SELECTED PASSAGE:
● ● ● ●

Defining Synonyms/Thesauruses

Synonym dictionaries are created as part of the dimensions XML document.

New in version 2.9.

Synonym dictionaries are defined as elements within the dimensions.xml file and then referred to in dimension definitions using a reference. The list of entries in the are defined using a thesaurus definition are analyzed using the analyzer rules for the dimension to which they apply, so punctuation, whitespace and other extra characters will be automatically removed or words broken up at punctuation marks.

Thesauruses and dimensions can appear in any order in the dimensions.xml file.

This example creates a simple synonym dictionary for sample US states:

<thesaurus id="us_states">
  <lookup value="OR">oregon or ore</lookup>
  <lookup value="NY">"new york" ny nys</lookup>
  <lookup value="NC">"north carolina" nc</lookup>
</thesaurus>

The lookup id is the key that the engine will use for synonym reduction. It can be defined as a single word or phrase. There should be one lookup for each list of synonyms. The synonyms are defined as a set of words. If the synonym is a phrase, then enclose the words in double quotes.

● ● ● ●

WRITTEN INSTRUCTION A: Update the synonym dictionary text from "Thesauruses and dimensions" through "in double quotes.", inclusive, changing "engine" to "search engine".
WRITTEN INSTRUCTION B:
Answer these questions from the synonym dictionary text:
(i) In which version were synonym dictionaries new?
(ii) In what order can thesauruses and dimensions appear in the dimensions.xml file?
(iii) How should a synonym that is a phrase be written?

DATASET EXTRACT:
● ● ● ●

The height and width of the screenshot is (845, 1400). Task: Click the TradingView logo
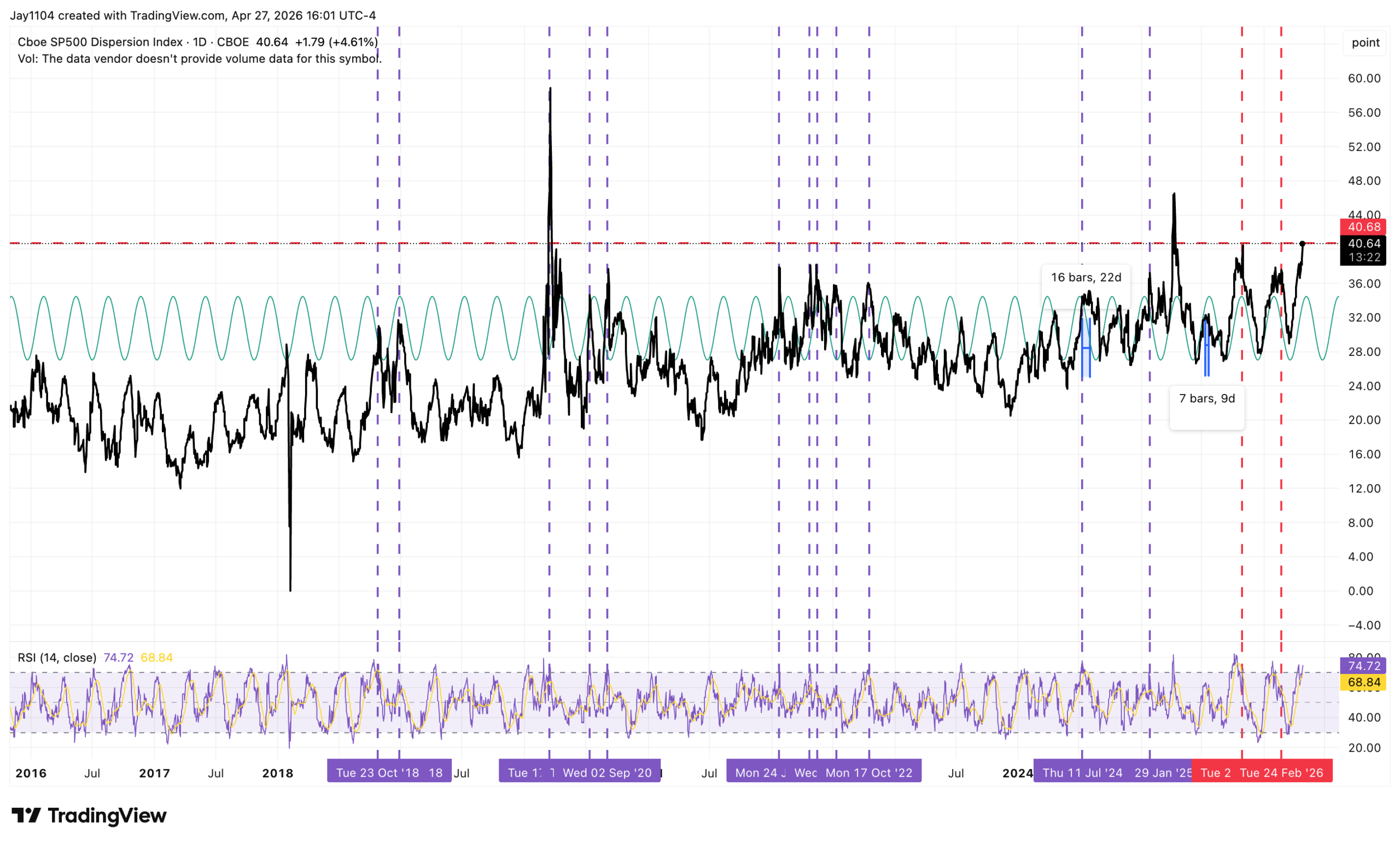[x=89, y=815]
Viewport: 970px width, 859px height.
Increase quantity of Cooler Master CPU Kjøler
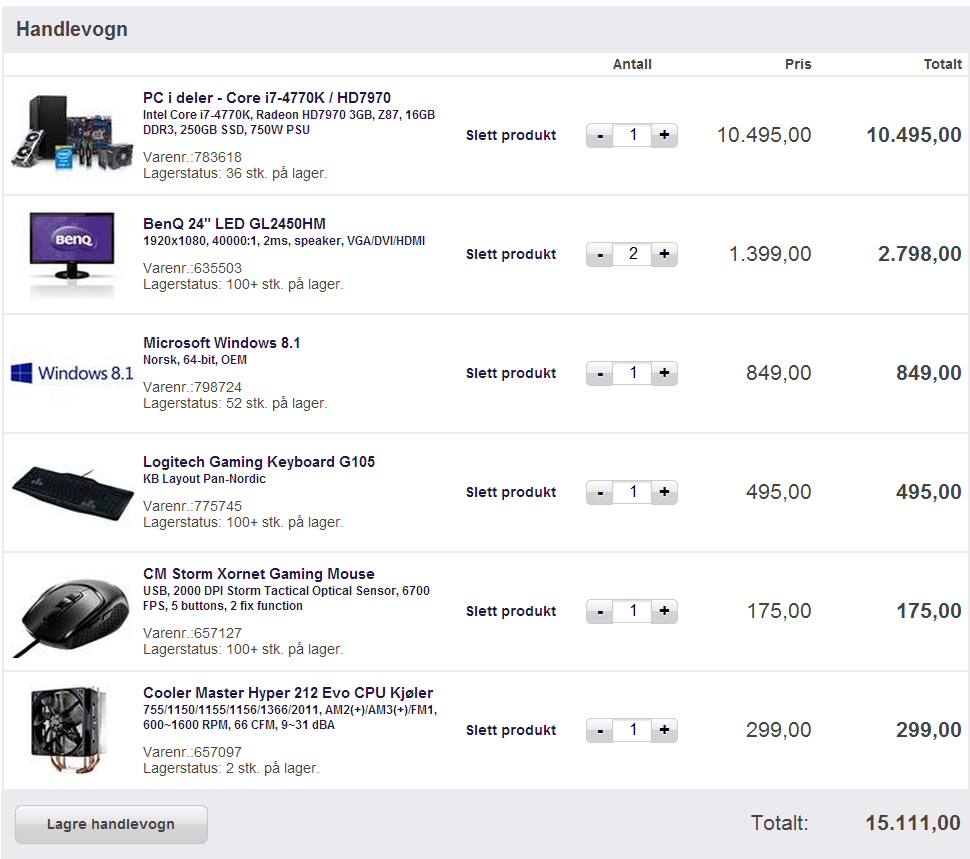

● ● ● ●

EXPECTED OUTPUT A:
Thesauruses and dimensions can appear in any order in the dimensions.xml file.

This example creates a simple synonym dictionary for sample US states:

<thesaurus id="us_states">
  <lookup value="OR">oregon or ore</lookup>
  <lookup value="NY">"new york" ny nys</lookup>
  <lookup value="NC">"north carolina" nc</lookup>
</thesaurus>

The lookup id is the key that the search engine will use for synonym reduction. It can be defined as a single word or phrase. There should be one lookup for each list of synonyms. The synonyms are defined as a set of words. If the synonym is a phrase, then enclose the words in double quotes.

EXPECTED OUTPUT B:
(i) Version 2.9.
(ii) In any order.
(iii) Its words are enclosed in double quotes.